- Given exercise -
Could you reproduce all of the material below word for word, leaving out the pictures?

- Provided data -
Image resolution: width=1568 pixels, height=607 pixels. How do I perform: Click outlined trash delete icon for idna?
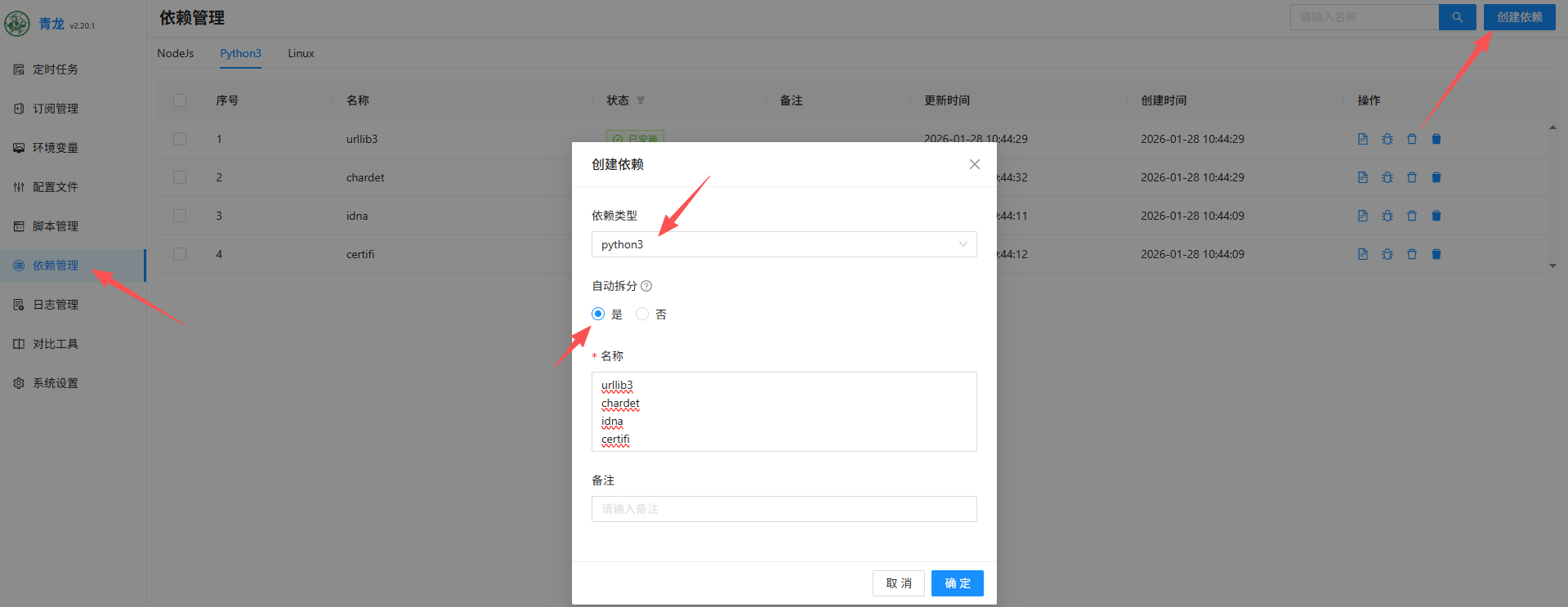pyautogui.click(x=1411, y=216)
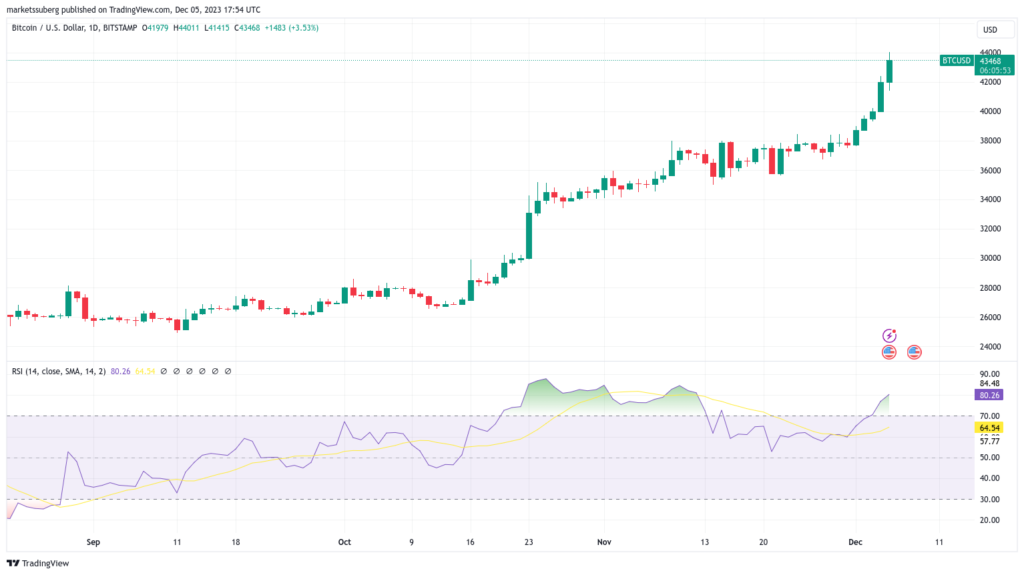The width and height of the screenshot is (1024, 575).
Task: Click the Dec label on the time axis
Action: [855, 542]
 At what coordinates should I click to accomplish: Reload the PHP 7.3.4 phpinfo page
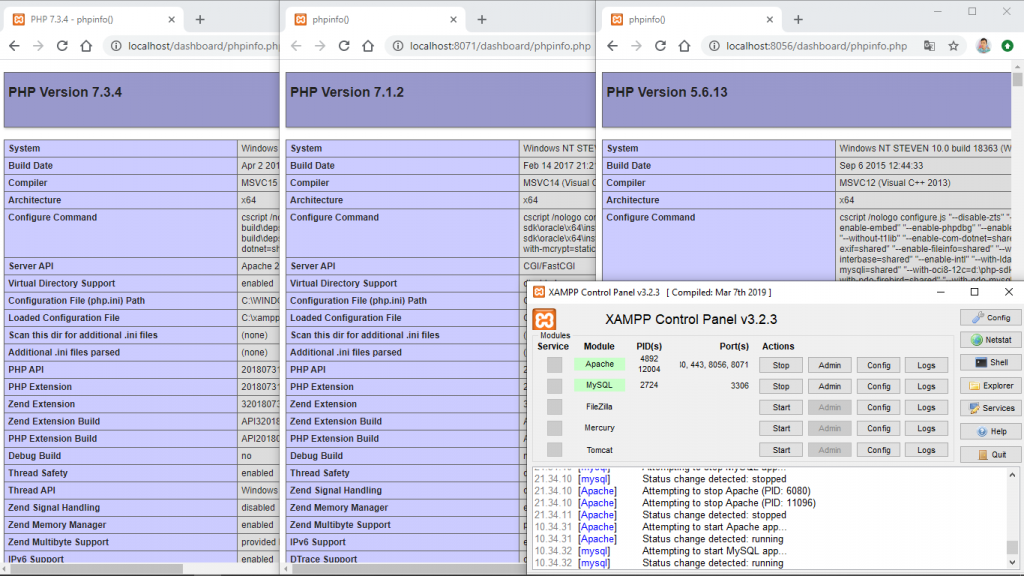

- The answer -
Image resolution: width=1568 pixels, height=607 pixels. How do I perform: Click outlined trash delete icon for idna?
pyautogui.click(x=1411, y=216)
The width and height of the screenshot is (1024, 575).
Task: Click the Dec label on the time axis
Action: [855, 542]
 At what coordinates should I click to accomplish: Reload the PHP 7.3.4 phpinfo page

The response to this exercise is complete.